== What is being asked ==
Please keep to the lines below from the one with "You are a computer-use agent. The height" through the one with "Given: Select the arrow pointer tool", and restate them word for word, ends included.

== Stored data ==
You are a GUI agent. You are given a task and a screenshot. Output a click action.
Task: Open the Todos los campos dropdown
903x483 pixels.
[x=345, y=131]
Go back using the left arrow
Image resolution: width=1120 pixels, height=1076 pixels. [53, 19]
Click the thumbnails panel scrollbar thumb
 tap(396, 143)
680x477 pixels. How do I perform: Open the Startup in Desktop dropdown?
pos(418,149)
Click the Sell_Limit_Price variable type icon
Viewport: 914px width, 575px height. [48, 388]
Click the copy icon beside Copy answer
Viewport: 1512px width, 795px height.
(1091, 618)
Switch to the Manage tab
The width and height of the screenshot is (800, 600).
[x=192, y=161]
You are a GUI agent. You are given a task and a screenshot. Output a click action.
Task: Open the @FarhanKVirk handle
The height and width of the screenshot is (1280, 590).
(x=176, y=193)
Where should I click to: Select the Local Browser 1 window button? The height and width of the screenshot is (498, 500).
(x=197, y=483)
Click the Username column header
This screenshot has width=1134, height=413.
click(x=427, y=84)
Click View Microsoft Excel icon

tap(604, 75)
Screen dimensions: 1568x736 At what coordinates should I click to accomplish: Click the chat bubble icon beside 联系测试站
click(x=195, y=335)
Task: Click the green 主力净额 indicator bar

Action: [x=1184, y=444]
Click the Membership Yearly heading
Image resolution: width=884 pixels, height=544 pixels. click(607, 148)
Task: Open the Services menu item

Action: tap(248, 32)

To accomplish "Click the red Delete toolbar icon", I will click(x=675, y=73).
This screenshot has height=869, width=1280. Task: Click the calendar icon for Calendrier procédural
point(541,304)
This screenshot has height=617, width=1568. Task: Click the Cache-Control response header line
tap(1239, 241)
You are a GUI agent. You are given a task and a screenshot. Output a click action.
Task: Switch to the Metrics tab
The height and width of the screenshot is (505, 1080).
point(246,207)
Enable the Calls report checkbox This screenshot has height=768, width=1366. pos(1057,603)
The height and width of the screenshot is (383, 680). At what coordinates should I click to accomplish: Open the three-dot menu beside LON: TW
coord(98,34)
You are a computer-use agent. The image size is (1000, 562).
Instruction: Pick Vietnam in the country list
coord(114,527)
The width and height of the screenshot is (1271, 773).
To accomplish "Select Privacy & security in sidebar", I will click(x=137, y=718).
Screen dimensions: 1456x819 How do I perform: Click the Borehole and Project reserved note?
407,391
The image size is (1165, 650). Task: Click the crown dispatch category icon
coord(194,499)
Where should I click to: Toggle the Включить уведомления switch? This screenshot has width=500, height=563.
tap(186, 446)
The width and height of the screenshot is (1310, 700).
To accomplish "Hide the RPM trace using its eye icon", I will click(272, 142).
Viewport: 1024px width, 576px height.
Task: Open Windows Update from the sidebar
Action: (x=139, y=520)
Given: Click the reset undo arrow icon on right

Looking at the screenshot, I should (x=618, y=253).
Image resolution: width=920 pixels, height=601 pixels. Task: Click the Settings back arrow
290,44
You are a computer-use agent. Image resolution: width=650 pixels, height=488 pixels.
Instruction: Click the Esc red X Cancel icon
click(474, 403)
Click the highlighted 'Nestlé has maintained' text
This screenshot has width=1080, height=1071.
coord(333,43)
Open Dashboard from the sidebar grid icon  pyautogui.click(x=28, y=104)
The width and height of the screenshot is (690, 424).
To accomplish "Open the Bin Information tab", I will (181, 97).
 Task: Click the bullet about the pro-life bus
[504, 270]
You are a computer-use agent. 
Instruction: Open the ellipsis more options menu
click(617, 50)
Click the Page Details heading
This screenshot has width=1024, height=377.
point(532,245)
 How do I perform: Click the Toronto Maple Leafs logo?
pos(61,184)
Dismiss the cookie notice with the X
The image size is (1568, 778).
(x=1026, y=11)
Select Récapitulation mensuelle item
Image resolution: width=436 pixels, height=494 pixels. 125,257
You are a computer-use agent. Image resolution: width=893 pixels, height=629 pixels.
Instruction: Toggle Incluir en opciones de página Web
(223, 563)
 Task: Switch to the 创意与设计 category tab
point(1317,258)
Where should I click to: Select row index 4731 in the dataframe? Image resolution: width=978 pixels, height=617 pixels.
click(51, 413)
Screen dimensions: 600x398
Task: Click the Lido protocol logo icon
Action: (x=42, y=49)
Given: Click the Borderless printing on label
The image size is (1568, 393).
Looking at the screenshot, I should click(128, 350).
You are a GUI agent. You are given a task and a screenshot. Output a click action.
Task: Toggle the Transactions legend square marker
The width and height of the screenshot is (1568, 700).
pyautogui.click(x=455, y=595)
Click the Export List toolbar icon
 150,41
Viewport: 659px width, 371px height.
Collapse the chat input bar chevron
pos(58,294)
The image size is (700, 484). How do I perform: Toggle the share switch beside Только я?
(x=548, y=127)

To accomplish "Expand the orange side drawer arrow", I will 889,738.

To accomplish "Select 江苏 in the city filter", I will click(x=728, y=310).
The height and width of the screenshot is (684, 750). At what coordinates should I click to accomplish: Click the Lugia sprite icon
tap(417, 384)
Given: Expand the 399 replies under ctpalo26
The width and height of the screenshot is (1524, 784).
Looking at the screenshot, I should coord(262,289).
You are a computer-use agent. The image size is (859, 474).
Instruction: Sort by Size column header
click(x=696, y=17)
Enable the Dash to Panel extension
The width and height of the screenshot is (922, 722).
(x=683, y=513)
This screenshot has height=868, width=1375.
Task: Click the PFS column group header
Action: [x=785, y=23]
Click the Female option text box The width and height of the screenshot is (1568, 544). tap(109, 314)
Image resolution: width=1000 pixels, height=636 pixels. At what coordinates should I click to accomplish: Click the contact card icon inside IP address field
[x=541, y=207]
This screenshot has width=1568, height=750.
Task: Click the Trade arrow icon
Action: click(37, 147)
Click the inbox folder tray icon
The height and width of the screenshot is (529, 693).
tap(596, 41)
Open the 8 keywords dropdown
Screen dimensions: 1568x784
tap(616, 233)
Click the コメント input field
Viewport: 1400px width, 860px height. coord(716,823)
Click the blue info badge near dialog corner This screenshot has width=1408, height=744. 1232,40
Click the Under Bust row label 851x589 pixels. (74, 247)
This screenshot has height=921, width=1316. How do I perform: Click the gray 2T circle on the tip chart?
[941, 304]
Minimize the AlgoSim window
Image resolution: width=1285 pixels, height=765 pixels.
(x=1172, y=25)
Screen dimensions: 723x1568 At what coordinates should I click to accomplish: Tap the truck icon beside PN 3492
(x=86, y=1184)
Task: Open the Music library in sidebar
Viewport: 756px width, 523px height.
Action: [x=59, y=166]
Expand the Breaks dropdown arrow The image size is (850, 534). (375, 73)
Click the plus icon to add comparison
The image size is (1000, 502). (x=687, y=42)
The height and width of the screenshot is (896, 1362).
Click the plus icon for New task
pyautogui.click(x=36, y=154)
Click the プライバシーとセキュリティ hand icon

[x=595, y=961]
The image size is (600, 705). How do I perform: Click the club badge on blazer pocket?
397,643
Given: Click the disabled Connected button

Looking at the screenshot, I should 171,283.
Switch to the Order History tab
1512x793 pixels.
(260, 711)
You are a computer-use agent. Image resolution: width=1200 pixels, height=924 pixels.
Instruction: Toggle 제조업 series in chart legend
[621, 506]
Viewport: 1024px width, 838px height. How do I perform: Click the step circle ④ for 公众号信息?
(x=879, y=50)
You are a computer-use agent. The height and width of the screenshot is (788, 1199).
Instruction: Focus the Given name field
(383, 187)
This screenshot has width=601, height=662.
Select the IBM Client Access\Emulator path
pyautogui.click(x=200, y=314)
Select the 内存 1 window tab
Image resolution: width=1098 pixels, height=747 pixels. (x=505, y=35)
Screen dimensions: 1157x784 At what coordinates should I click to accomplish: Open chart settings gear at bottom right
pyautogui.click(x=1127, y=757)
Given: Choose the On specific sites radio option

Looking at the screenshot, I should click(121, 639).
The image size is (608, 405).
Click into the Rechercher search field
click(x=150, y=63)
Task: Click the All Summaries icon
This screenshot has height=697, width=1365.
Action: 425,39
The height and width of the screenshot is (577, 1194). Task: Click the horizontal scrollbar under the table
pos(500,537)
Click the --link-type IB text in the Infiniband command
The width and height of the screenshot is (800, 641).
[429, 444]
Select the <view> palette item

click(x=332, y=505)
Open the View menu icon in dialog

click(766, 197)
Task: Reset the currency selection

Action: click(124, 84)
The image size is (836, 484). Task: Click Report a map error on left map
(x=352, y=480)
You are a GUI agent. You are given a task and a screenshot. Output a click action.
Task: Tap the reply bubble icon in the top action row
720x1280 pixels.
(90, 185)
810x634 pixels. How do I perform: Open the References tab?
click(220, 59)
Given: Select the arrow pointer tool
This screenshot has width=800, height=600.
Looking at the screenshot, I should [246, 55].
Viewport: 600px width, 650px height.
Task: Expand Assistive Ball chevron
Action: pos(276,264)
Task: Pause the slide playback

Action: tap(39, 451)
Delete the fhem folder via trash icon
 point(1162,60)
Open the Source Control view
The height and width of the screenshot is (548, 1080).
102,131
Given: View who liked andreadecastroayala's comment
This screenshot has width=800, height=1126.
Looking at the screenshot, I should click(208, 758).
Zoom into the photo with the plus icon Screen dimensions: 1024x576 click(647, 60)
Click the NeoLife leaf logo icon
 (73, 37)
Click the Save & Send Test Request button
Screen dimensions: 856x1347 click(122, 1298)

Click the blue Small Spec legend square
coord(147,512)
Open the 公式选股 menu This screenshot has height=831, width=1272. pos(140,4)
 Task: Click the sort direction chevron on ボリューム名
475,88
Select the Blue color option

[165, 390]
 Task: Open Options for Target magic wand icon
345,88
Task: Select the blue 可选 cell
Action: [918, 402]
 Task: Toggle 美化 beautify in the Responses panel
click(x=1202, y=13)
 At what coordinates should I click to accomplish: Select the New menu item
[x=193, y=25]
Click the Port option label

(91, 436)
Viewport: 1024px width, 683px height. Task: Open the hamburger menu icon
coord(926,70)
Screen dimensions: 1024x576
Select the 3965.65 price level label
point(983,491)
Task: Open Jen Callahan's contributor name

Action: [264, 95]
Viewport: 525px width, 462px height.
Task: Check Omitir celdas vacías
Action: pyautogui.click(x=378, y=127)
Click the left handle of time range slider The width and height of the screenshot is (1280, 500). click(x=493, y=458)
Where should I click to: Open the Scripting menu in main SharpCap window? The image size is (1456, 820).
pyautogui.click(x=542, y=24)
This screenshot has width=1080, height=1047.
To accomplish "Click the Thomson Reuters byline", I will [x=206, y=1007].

== Answer box ==
You are a computer-use agent. The height and width of the screenshot is (788, 1199).
Instruction: Focus the Given name field
(383, 187)
This screenshot has width=601, height=662.
Select the IBM Client Access\Emulator path
pyautogui.click(x=200, y=314)
Select the 内存 1 window tab
Image resolution: width=1098 pixels, height=747 pixels. (x=505, y=35)
Screen dimensions: 1157x784 At what coordinates should I click to accomplish: Open chart settings gear at bottom right
pyautogui.click(x=1127, y=757)
Given: Choose the On specific sites radio option

Looking at the screenshot, I should click(121, 639).
The image size is (608, 405).
Click into the Rechercher search field
click(x=150, y=63)
Task: Click the All Summaries icon
This screenshot has height=697, width=1365.
Action: 425,39
The height and width of the screenshot is (577, 1194). Task: Click the horizontal scrollbar under the table
pos(500,537)
Click the --link-type IB text in the Infiniband command
The width and height of the screenshot is (800, 641).
[429, 444]
Select the <view> palette item

click(x=332, y=505)
Open the View menu icon in dialog

click(766, 197)
Task: Reset the currency selection

Action: click(124, 84)
The image size is (836, 484). Task: Click Report a map error on left map
(x=352, y=480)
You are a GUI agent. You are given a task and a screenshot. Output a click action.
Task: Tap the reply bubble icon in the top action row
720x1280 pixels.
(90, 185)
810x634 pixels. How do I perform: Open the References tab?
click(220, 59)
Given: Select the arrow pointer tool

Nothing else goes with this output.